■ PROVIDED RECORDS:
Segment Open
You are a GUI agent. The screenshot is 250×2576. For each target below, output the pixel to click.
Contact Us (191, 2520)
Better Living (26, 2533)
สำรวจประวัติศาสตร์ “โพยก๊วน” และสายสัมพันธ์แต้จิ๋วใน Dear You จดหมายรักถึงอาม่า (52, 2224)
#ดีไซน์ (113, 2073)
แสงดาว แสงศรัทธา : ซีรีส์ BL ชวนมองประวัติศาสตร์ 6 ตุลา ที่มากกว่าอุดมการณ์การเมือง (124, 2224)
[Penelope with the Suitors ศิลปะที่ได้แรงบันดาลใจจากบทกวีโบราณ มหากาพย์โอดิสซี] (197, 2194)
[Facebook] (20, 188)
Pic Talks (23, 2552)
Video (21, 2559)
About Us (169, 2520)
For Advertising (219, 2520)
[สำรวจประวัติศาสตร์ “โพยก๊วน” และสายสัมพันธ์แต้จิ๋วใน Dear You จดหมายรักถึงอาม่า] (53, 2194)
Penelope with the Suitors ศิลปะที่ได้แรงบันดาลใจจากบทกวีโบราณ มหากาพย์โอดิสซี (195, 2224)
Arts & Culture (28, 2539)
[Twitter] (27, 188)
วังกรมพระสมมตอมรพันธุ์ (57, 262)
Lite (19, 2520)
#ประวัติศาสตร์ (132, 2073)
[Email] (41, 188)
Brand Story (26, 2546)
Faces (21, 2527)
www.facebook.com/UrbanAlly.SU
Segment Closed
■ ABOUT THIS EXERCISE:
Which of the lines above hold the string "จดหมายร"? Copy each one.

■ RESULT OF THIS TASK:
สำรวจประวัติศาสตร์ “โพยก๊วน” และสายสัมพันธ์แต้จิ๋วใน Dear You จดหมายรักถึงอาม่า (52, 2224)
[สำรวจประวัติศาสตร์ “โพยก๊วน” และสายสัมพันธ์แต้จิ๋วใน Dear You จดหมายรักถึงอาม่า] (53, 2194)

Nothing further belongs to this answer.